• [Problem]: Return the line containing "This screenshot has width=372, height=679." and every line after it through the end of the entries below, with no other lines.

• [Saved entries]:
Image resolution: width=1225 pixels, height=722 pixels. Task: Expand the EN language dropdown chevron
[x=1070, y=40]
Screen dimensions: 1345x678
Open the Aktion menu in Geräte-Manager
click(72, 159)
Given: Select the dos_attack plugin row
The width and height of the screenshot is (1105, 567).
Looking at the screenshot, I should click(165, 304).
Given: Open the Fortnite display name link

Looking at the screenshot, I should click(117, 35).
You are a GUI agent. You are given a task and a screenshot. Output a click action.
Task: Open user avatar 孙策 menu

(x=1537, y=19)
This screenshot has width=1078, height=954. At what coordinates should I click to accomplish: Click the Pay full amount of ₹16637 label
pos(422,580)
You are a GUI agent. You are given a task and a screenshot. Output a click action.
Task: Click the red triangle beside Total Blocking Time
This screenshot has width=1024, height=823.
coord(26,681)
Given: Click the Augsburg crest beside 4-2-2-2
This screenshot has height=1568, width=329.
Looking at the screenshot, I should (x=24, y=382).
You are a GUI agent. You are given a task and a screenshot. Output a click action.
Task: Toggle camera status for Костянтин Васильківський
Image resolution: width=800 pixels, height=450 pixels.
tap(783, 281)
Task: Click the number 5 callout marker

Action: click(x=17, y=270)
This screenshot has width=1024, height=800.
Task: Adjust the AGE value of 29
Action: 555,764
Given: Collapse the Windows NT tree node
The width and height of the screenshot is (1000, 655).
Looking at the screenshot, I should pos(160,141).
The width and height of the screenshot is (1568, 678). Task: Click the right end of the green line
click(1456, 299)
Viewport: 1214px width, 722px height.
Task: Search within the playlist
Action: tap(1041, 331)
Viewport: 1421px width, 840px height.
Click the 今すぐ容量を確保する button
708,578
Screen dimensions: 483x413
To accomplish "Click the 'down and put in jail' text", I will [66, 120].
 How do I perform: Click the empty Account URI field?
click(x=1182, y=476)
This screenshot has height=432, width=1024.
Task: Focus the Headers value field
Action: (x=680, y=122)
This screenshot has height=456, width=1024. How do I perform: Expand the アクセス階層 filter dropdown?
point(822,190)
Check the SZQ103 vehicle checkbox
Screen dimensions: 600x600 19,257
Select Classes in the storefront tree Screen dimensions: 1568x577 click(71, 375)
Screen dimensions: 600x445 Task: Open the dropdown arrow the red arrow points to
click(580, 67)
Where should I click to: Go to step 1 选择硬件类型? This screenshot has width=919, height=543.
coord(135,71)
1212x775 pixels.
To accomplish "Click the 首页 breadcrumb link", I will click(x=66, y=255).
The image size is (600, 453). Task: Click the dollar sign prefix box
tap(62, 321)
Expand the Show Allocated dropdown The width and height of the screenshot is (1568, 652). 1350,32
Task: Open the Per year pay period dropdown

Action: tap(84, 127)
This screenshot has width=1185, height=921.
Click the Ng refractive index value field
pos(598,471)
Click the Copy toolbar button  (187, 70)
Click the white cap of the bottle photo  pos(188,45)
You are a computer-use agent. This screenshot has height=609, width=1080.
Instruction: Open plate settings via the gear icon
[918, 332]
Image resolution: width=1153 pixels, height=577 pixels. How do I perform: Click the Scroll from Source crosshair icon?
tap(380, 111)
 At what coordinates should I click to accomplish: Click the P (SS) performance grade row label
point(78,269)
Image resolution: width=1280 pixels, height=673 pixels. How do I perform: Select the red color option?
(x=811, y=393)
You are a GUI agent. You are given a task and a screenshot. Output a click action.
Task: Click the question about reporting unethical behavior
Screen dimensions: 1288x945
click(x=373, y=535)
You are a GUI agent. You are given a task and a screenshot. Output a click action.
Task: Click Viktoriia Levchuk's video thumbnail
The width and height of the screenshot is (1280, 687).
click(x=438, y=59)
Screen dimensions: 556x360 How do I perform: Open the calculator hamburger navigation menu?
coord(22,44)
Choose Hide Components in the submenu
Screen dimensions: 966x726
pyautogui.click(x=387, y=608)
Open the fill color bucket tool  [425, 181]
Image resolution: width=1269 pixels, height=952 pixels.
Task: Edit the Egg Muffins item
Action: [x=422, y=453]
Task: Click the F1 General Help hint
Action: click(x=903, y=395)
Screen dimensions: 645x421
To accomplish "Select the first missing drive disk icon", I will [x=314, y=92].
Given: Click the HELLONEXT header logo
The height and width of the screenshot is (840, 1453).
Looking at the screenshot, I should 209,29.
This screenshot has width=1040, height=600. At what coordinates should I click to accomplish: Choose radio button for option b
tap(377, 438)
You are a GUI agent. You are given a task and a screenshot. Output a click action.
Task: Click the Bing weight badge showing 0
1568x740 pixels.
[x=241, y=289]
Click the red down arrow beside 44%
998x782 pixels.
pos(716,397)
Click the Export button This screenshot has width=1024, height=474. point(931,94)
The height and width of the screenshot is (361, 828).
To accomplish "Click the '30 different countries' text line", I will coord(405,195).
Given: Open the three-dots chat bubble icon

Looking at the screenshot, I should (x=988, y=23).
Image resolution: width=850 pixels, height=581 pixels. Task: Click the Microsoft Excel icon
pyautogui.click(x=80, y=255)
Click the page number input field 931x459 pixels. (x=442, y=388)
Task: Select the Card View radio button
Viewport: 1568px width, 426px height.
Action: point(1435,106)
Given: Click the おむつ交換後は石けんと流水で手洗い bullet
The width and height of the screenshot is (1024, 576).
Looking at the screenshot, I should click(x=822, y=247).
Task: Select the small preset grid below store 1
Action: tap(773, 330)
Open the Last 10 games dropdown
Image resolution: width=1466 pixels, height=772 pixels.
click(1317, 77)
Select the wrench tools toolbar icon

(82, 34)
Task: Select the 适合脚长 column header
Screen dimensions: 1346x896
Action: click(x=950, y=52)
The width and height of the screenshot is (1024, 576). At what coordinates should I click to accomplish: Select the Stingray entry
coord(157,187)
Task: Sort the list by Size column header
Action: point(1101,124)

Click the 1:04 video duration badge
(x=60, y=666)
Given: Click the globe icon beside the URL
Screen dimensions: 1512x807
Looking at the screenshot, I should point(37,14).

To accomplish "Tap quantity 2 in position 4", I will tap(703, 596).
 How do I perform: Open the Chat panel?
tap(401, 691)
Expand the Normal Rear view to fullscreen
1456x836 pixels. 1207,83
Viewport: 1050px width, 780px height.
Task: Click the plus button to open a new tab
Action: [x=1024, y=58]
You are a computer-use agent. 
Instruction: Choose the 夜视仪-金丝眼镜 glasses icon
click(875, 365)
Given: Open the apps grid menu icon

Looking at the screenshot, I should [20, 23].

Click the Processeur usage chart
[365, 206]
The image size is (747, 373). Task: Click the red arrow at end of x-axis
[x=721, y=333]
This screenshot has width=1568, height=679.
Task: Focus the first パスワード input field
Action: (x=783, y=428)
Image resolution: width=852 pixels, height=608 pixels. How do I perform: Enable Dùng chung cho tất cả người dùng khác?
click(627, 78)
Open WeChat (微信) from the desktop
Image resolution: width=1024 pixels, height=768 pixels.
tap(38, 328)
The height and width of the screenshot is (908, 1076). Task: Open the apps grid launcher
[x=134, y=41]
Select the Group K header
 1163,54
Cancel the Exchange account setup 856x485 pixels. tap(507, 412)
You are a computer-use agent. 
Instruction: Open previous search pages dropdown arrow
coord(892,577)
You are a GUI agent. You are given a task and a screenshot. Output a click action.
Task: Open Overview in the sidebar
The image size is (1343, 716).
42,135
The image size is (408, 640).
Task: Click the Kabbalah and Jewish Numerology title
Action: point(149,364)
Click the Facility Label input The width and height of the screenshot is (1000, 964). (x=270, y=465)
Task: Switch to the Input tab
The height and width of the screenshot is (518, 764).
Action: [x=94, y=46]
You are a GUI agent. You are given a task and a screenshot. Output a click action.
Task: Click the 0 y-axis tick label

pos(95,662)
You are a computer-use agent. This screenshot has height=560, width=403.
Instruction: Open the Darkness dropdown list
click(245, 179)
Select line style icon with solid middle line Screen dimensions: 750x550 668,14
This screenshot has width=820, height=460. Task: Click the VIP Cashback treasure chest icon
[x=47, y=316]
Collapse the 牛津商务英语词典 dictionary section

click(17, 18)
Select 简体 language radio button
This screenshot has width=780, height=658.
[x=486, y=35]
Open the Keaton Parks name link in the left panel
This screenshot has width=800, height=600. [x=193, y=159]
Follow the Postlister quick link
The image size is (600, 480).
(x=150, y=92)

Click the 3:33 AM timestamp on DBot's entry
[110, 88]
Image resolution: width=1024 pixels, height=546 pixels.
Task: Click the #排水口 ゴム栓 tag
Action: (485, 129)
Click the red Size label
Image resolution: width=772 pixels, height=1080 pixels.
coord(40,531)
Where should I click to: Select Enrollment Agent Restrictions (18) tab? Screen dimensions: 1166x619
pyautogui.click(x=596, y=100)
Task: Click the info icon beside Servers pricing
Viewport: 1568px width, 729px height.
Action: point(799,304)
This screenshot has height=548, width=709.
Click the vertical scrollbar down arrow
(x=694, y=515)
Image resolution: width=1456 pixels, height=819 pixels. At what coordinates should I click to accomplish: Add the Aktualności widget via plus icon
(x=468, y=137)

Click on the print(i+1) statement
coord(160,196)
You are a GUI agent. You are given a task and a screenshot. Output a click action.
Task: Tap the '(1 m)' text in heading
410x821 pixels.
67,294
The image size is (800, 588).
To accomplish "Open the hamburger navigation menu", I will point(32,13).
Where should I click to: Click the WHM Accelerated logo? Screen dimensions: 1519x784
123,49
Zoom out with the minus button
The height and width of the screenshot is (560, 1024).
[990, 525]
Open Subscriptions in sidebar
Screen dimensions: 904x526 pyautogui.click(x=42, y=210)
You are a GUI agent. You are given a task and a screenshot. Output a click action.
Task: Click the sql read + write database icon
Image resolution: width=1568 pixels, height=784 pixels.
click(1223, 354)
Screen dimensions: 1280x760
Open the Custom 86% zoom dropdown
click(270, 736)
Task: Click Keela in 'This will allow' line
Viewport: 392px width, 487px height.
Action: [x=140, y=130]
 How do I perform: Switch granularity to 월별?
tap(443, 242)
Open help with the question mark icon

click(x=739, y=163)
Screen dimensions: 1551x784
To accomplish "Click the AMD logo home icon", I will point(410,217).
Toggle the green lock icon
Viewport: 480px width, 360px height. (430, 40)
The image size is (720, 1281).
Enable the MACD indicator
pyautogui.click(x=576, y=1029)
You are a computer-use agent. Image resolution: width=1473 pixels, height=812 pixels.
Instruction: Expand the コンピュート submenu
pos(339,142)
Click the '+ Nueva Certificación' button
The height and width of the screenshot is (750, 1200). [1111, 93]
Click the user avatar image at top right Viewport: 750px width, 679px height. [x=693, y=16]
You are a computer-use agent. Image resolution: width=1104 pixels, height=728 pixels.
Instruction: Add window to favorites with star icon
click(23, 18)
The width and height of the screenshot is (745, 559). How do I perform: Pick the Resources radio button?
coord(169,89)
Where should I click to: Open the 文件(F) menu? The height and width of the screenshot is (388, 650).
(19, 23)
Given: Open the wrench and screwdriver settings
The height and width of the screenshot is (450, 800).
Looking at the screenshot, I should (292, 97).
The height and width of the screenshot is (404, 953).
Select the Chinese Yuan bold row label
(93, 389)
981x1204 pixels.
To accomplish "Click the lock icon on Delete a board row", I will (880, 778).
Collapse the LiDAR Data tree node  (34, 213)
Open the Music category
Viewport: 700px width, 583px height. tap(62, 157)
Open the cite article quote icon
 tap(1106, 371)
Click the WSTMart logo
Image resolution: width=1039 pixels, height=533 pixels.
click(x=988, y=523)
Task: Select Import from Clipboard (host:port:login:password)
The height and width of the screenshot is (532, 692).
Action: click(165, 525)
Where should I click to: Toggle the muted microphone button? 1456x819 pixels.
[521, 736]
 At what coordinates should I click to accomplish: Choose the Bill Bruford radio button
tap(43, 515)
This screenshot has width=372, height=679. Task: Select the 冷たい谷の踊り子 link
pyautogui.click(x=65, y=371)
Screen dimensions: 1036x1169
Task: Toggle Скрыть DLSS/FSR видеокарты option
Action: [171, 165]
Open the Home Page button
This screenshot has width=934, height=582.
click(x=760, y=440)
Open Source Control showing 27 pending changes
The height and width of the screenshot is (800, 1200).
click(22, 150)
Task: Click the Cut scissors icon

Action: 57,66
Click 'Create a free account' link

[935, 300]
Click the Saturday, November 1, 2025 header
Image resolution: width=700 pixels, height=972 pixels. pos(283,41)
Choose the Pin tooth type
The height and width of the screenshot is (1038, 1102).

• [Solution for this problem]:
This screenshot has width=372, height=679. Task: Select the 冷たい谷の踊り子 link
pyautogui.click(x=65, y=371)
Screen dimensions: 1036x1169
Task: Toggle Скрыть DLSS/FSR видеокарты option
Action: [171, 165]
Open the Home Page button
This screenshot has width=934, height=582.
click(x=760, y=440)
Open Source Control showing 27 pending changes
The height and width of the screenshot is (800, 1200).
click(22, 150)
Task: Click the Cut scissors icon

Action: 57,66
Click 'Create a free account' link

[935, 300]
Click the Saturday, November 1, 2025 header
Image resolution: width=700 pixels, height=972 pixels. pos(283,41)
Choose the Pin tooth type
The height and width of the screenshot is (1038, 1102).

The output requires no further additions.